Diakuinya, telekomunikasi memang merupakan sektor yang besar kuantitifikasinya sehingga infrastrukturnya perlu segera dibenahi dan mendapatkan perhatian khusus. Dari sisi pelayanan saja sekarang ini diperkirakan besarannya secara keseluruhan Rp.190 triliun dan belum lagi dari handset yang setiap tahunnya Rp. 60 triliun. “Ini baru dari industri seluler saja,” tandasnya.
Kemudian berkaitan dengan internet, pria yang akrab disapa Chief RA ini berterus terang belum tahu data pastinya. Namun bila internet dikaitan dengan e-commerce saja, transaksinya pada tahun 2013 telah mencapai US$ 8 milyar dan diperkirakan tahun 2016 akan berada diatas US$ 20 milyar. Ini sangat signifikan, terlebih sekarang sudah banyak e-commerce yang berjalan seperti Lazada, Zalora, Blibli, Tokopedia dan lainnya yang bahkan asing juga ikut chip in di sini. “Inginnya teman-teman Indonesia yang mengembangkan aplikasi itu lah yang play the significant role. Kalau tidak, nantinya kita hanya jadi tamu di negeri sendiri,” jelasnya.
Berkaitan dengan penyiaran, Rudiantara juga menyiapkan penyelenggaraan multiplexer, setup box dan lainnya berkaitan dengan adanya policy automatic switch off analog ke digital di tahun 2018 untuk siaran televisi. Rencananya, frekuensi yang digunakan siaran TV analog ini akan digunakan untuk broadband.
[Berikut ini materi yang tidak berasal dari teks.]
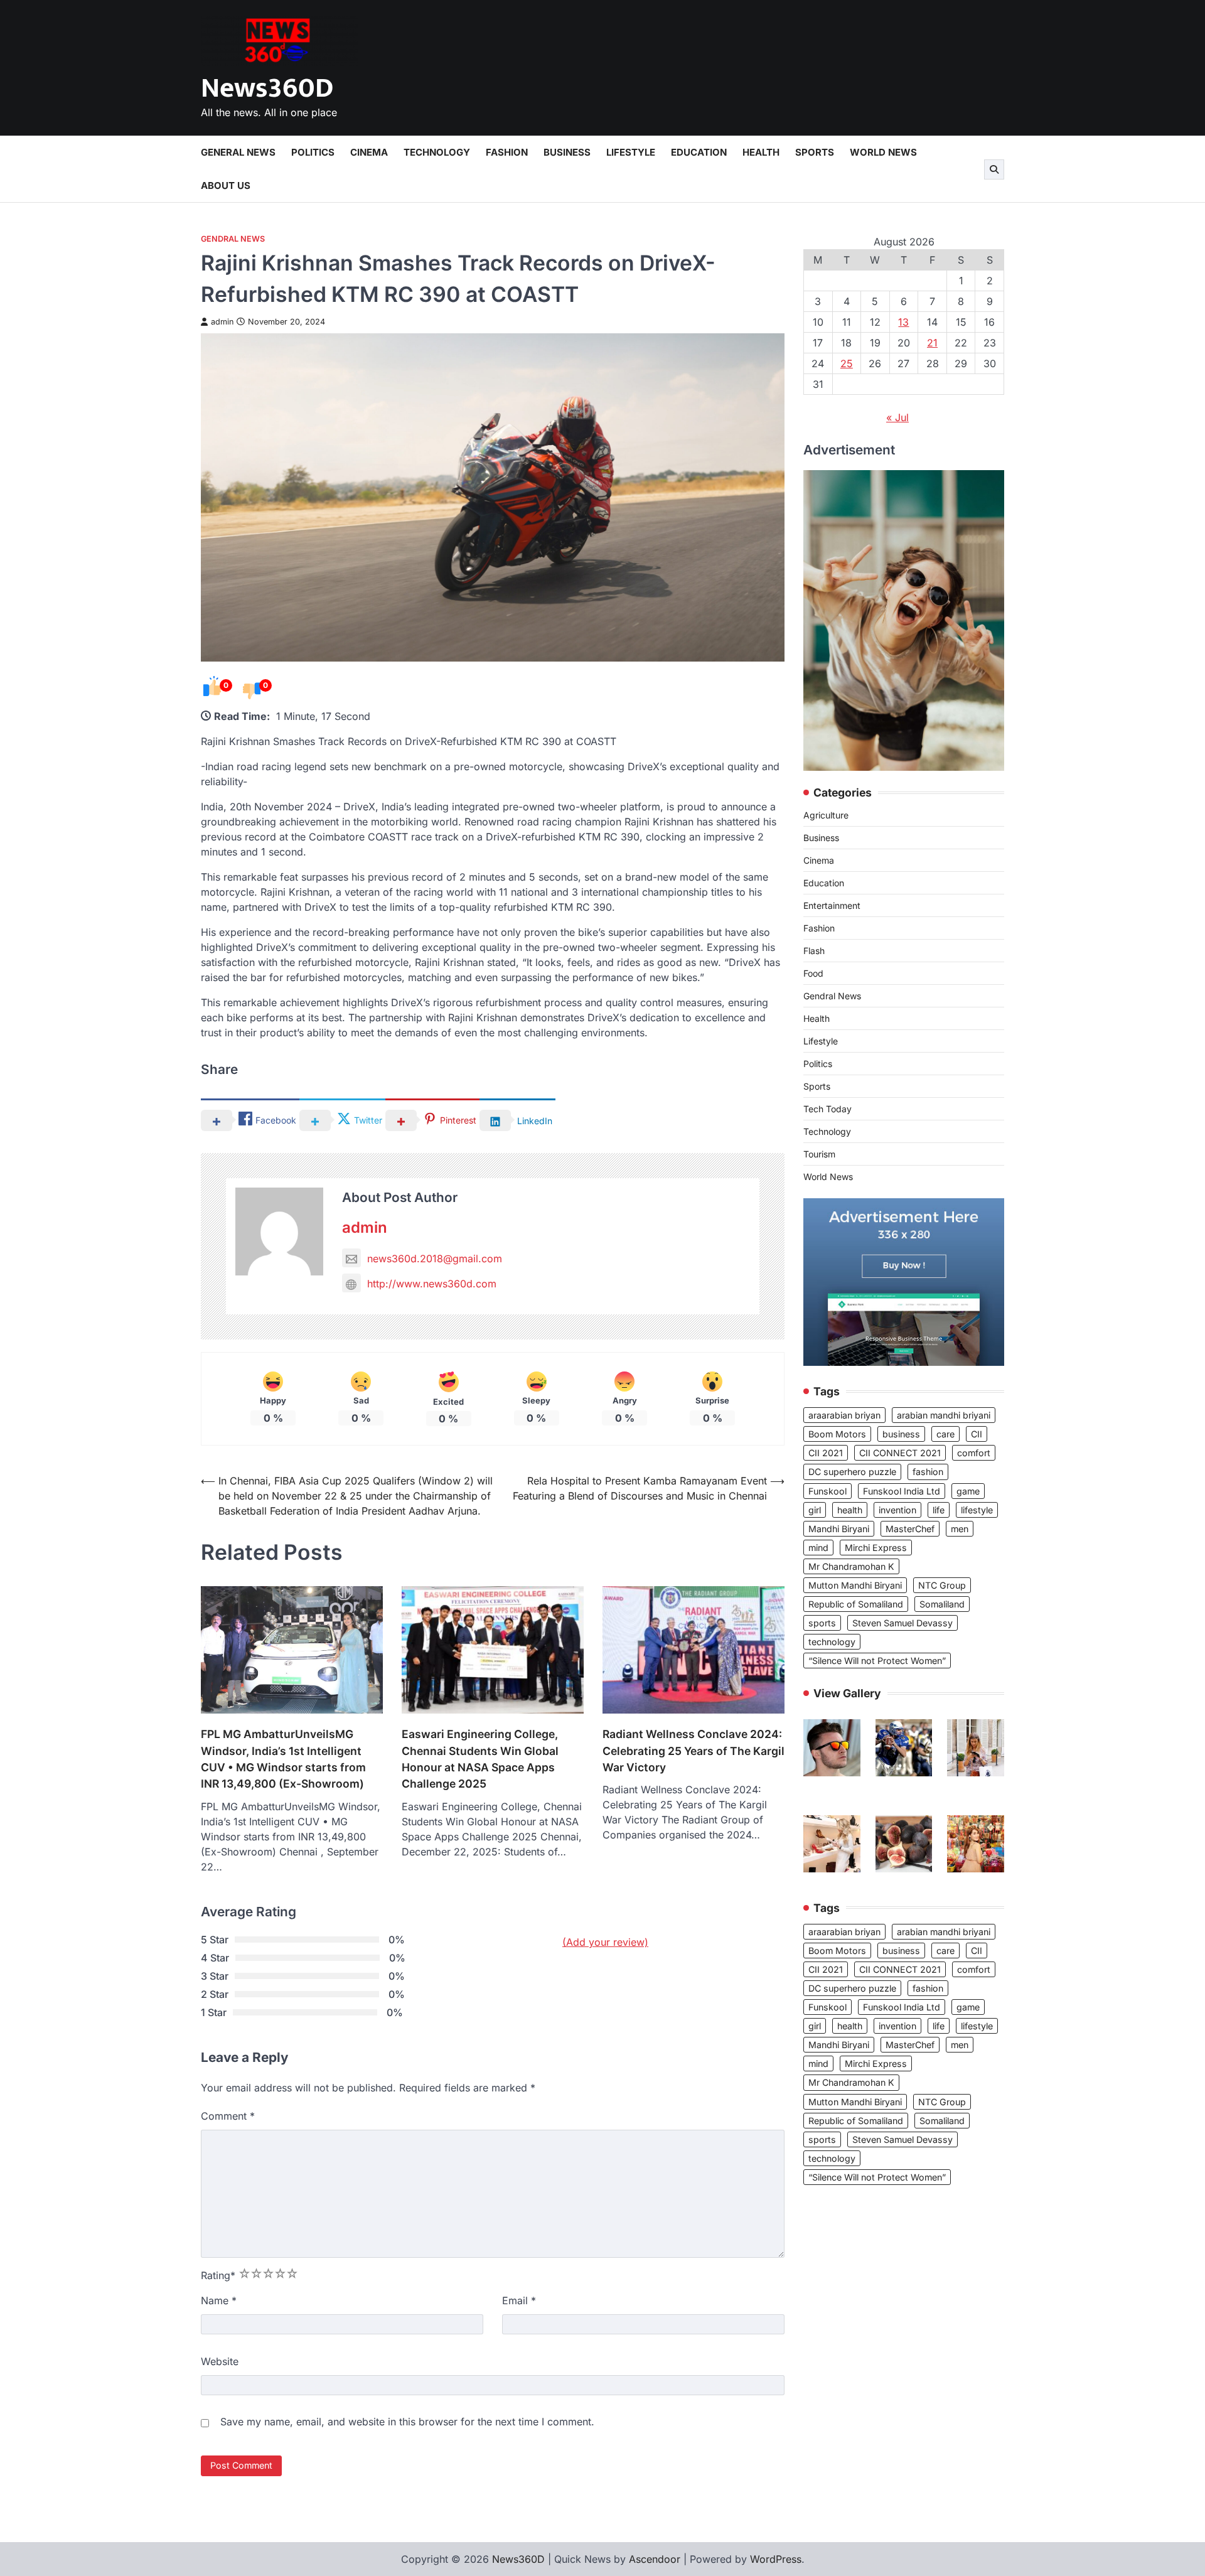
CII (976, 1434)
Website (219, 2361)
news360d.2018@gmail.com (434, 1258)
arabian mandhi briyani (943, 1415)
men (959, 1528)
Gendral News (233, 239)
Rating (218, 2275)
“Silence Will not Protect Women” (877, 1660)
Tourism (819, 1154)
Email (519, 2300)
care (945, 1434)
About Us (225, 185)
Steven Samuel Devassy (902, 1623)
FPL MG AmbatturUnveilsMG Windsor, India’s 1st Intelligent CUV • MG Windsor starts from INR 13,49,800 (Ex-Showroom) (283, 1758)
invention (897, 1510)
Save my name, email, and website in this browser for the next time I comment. (407, 2421)
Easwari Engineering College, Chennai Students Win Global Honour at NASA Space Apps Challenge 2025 (480, 1758)
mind (818, 1547)
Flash (814, 951)
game (968, 1491)
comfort (973, 1452)
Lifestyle (630, 152)
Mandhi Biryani (838, 1528)
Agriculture (826, 815)
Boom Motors (837, 1434)
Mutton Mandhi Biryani (855, 1585)
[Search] (994, 169)
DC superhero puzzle (852, 1472)
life (939, 1510)
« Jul (897, 417)
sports (822, 1623)
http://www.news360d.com (431, 1283)
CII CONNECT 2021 (900, 1452)
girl (814, 1510)
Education (699, 152)
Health (760, 152)
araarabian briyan (844, 1415)
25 (846, 363)
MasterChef (910, 1528)
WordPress (775, 2559)
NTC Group (942, 1585)
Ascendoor (654, 2559)
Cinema (369, 152)
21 (932, 342)
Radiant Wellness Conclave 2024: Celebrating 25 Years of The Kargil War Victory (693, 1750)
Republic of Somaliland (855, 1604)
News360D (267, 88)
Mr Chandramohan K (851, 1566)
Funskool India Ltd (901, 1491)
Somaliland (942, 1604)
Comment (228, 2116)
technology (831, 1641)
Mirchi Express (876, 1547)
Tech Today (827, 1109)
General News (238, 152)
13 (903, 322)
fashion (928, 1472)
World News (883, 152)
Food (813, 974)
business (901, 1434)
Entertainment (831, 906)
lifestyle (977, 1510)
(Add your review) (605, 1942)
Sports (814, 152)
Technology (437, 152)
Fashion (507, 152)
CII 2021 (825, 1452)
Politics (313, 152)
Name (219, 2300)
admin (222, 321)
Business (567, 152)
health (849, 1510)
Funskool (827, 1491)
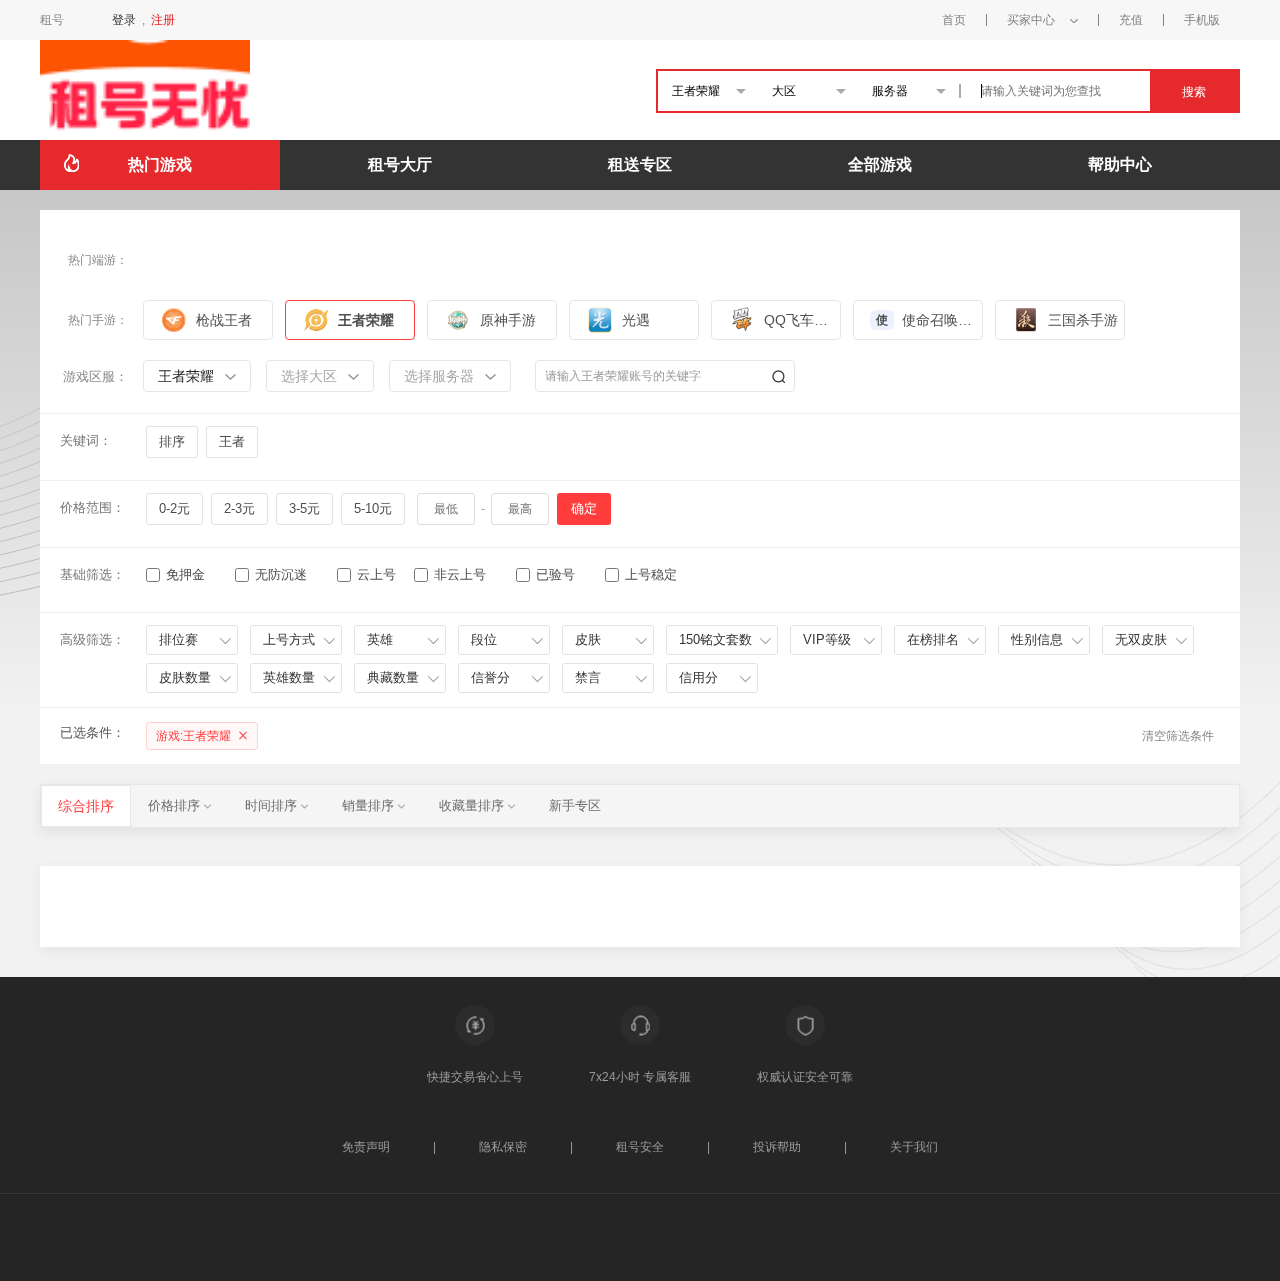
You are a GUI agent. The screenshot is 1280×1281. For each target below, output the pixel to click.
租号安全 (640, 1147)
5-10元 (373, 508)
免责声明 (366, 1147)
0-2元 (174, 508)
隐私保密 (503, 1147)
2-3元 (239, 508)
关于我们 (914, 1147)
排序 (172, 441)
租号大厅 (400, 164)
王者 (232, 441)
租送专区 (640, 164)
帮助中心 (1120, 164)
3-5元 (304, 508)
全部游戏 (880, 164)
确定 (584, 508)
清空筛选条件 (1178, 736)
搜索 (1194, 92)
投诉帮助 (777, 1147)
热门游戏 (160, 164)
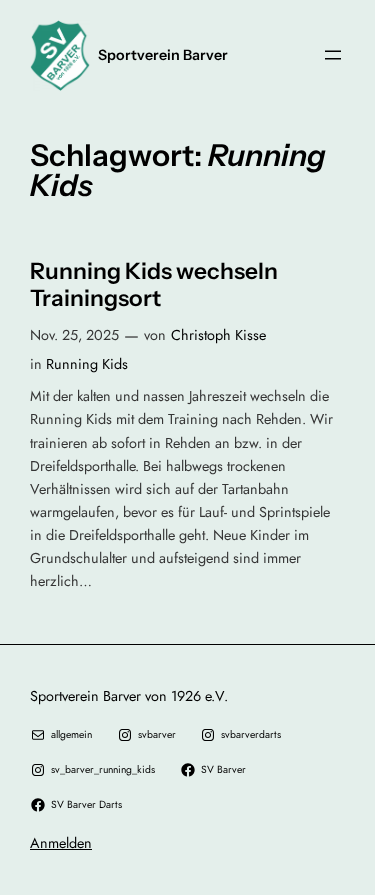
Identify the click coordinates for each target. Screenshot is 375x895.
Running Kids (87, 364)
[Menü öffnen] (333, 55)
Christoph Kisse (218, 335)
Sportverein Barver (163, 55)
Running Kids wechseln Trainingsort (154, 285)
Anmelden (61, 843)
Namun demikian, automatic switch off 2018 ini bukan tanpa kendala. Pasalnya perusahaan “besar” mengeluhkan karena harus berinvestasi triliunan rupiah untuk membeli multiplexer karena mereka ini akan menjadi penyelenggara multiplexer yang juga harus menyiapkan setup box-nya yang harganya jutaan. Sementara yang “kecil” merasa khawatir karena belum dapat kepastian berapa biaya sewa multiplexer. Ditakutkan, sewanya akan lebih tinggi dibandingkan pendapatannya dari iklan.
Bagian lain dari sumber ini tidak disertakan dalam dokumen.